● Task to complete
Among the lines listed below, count those that include the string "computer", and state only the count.

Saved entries:
== Segment start ==

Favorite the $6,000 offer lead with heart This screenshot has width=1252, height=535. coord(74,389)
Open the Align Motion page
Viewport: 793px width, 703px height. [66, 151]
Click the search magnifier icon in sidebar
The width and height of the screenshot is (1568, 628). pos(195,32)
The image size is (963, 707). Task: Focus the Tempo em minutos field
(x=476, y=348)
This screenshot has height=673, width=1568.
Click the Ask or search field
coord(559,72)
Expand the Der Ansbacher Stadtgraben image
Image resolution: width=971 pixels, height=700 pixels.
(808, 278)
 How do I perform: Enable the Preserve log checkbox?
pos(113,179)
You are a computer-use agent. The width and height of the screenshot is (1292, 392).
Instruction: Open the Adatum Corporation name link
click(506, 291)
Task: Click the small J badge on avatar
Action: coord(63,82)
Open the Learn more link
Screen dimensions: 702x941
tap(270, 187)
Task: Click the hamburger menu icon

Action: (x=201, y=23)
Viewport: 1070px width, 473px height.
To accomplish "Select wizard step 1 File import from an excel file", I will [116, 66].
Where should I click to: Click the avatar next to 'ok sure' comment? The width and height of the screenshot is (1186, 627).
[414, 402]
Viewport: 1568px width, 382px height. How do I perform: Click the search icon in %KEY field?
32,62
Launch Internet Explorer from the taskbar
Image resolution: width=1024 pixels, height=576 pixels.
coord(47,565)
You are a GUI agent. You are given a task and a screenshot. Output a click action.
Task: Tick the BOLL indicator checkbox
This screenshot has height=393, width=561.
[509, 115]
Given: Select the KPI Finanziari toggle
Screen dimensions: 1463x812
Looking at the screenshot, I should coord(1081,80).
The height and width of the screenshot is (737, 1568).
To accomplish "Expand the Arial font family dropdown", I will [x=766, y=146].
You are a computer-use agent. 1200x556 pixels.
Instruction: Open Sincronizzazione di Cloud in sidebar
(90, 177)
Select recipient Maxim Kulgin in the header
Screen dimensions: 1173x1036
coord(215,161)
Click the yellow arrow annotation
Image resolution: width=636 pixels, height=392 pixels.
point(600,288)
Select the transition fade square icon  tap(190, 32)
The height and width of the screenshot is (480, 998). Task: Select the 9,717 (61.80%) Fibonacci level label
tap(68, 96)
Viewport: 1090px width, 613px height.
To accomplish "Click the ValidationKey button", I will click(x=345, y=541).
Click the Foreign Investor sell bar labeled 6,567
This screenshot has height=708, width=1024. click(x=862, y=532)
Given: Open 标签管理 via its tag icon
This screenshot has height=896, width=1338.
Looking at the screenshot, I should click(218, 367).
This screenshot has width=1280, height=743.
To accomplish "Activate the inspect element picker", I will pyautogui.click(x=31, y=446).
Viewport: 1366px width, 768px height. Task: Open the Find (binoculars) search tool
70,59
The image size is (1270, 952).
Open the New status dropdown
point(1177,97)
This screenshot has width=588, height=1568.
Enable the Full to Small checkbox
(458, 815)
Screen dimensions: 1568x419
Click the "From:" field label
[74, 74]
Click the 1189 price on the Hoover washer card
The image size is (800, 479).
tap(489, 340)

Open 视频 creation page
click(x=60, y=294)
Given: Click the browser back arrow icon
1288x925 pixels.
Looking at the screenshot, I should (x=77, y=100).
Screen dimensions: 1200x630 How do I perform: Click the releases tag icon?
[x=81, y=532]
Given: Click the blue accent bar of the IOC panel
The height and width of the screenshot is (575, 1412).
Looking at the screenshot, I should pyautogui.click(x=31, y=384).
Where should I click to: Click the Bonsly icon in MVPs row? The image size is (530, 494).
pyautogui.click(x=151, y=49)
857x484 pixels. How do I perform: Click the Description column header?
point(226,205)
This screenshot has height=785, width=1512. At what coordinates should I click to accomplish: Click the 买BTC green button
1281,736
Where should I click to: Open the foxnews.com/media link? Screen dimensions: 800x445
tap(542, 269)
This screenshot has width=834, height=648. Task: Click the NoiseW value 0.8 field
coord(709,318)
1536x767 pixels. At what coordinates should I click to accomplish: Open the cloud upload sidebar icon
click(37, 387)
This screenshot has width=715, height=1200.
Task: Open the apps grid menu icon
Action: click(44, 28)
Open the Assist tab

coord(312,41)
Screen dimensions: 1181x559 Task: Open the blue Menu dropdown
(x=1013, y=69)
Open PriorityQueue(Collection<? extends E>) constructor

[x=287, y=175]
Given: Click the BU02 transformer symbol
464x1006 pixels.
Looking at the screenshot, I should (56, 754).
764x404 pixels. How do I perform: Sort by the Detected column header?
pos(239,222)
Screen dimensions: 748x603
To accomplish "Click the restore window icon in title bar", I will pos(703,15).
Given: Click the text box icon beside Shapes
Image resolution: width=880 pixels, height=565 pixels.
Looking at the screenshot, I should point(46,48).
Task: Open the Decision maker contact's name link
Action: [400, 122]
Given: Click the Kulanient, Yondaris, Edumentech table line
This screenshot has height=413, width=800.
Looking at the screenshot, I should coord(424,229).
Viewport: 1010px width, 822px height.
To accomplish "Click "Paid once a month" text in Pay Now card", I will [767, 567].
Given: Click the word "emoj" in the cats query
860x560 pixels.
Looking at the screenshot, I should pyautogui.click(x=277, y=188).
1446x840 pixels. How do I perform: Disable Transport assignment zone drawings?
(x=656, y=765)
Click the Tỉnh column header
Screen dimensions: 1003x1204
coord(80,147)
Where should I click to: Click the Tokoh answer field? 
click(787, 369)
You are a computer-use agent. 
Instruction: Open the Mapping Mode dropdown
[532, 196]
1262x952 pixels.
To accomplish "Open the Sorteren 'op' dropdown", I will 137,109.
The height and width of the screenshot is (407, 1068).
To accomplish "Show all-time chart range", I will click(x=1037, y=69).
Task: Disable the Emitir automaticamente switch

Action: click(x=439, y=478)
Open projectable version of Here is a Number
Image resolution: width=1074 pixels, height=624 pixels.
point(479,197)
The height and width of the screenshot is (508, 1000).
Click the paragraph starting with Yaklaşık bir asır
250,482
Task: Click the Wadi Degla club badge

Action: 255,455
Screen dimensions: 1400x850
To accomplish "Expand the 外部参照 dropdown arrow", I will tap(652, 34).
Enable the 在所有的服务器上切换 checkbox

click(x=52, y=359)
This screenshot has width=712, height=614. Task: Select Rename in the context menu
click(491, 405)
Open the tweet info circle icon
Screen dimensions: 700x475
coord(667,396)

== Segment end ==

● Result
3